-- What the task requires --
Return the line that has "This screenshot has" and all lines below it through the last, exactly as they stand; omit pictures.

-- Recorded data --
________________________________________

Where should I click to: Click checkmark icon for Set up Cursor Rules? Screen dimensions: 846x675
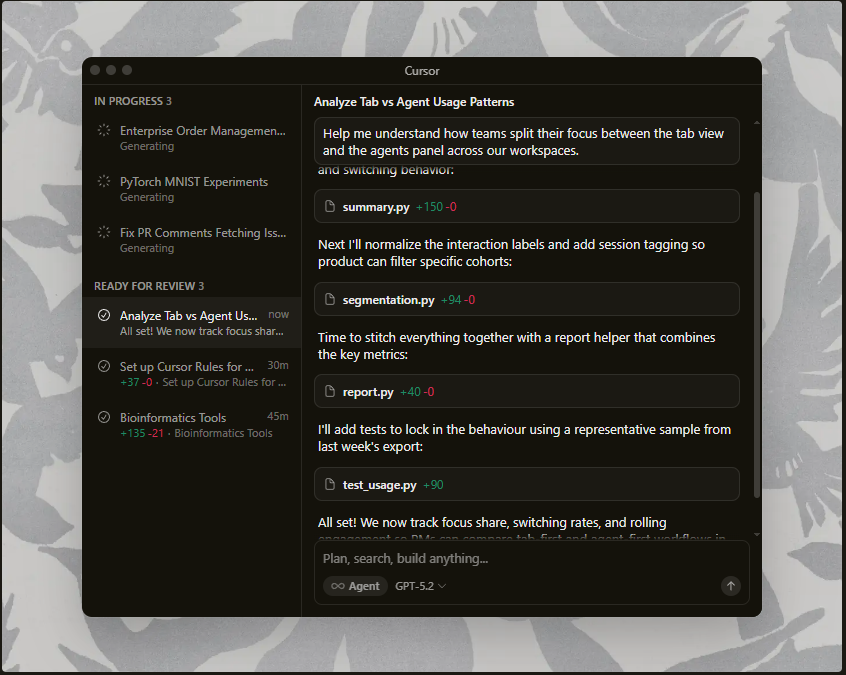(104, 367)
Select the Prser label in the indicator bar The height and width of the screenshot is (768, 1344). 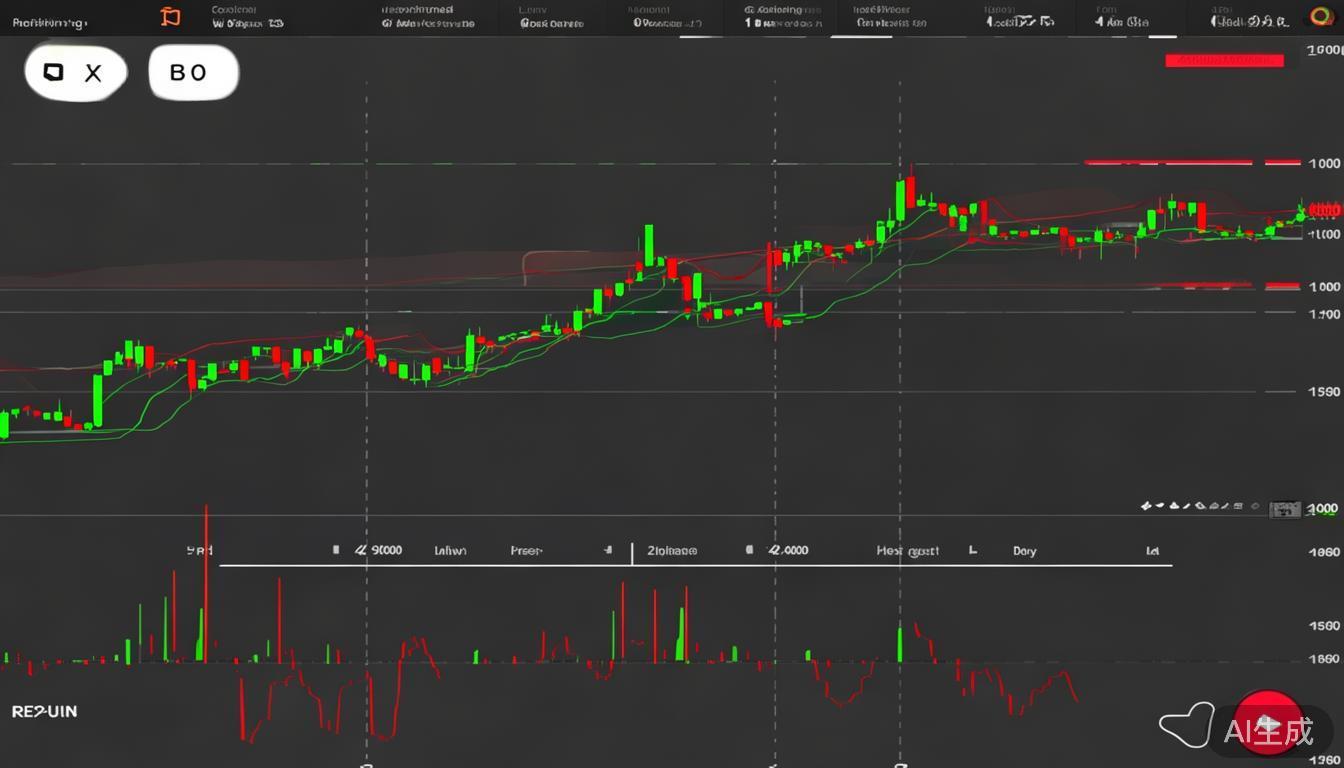[x=526, y=551]
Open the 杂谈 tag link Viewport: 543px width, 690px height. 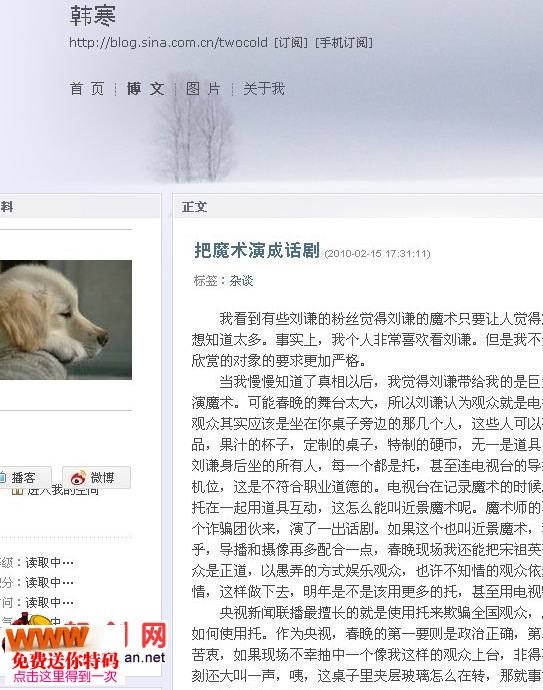[241, 281]
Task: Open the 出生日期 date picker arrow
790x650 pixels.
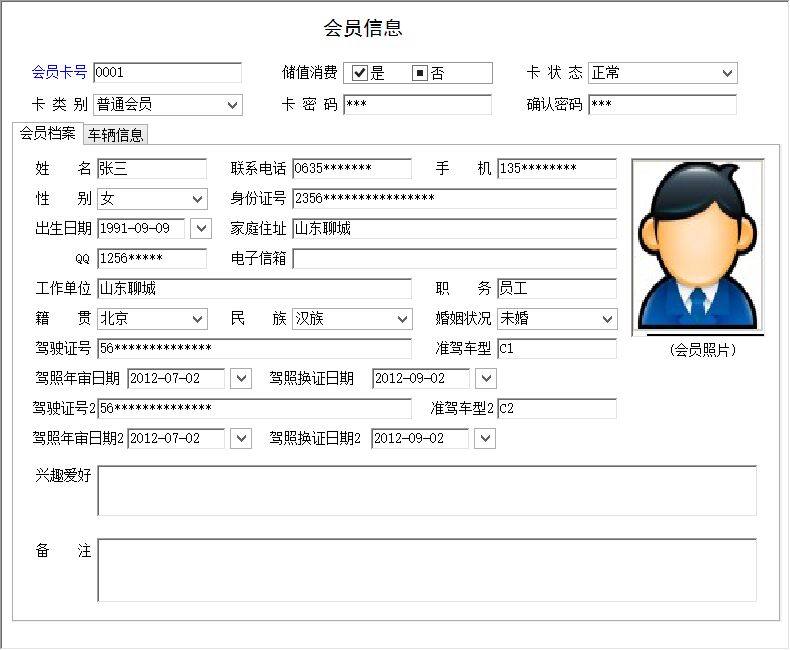Action: click(x=201, y=228)
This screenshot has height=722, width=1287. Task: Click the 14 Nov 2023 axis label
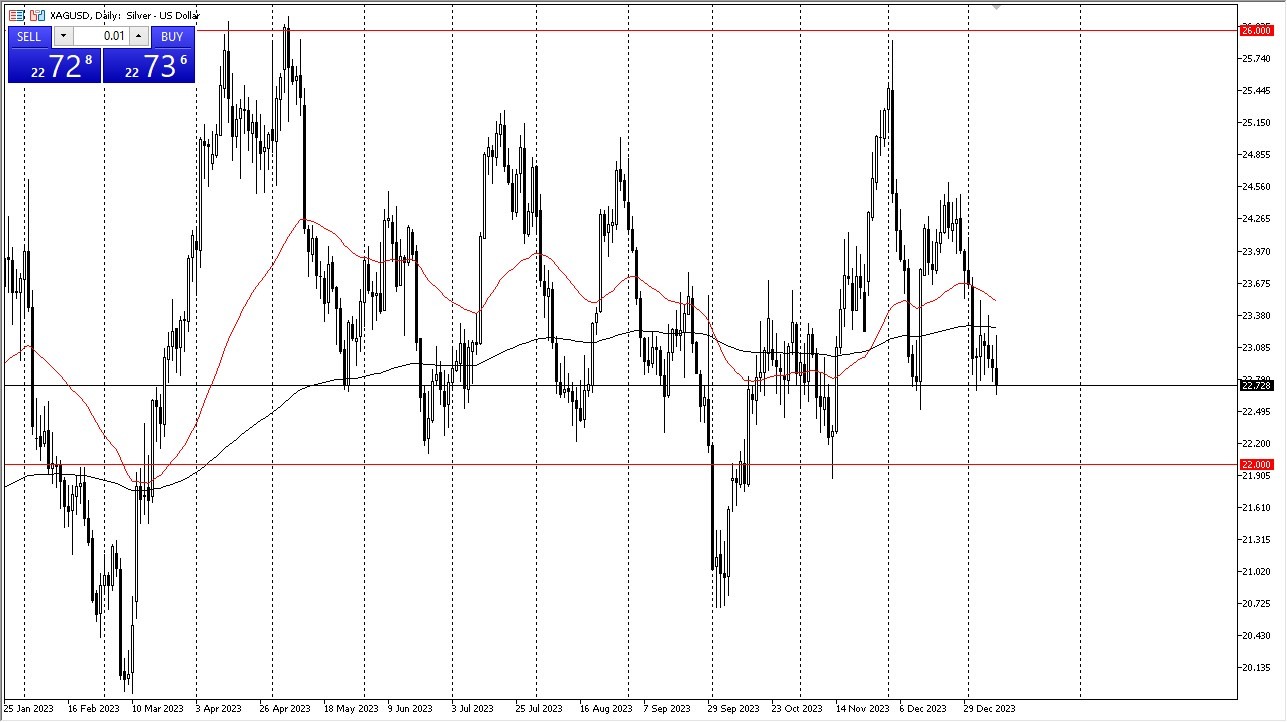862,708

________________________________________

-- Written solution --
This screenshot has height=722, width=1287. Task: Click the 14 Nov 2023 axis label
862,708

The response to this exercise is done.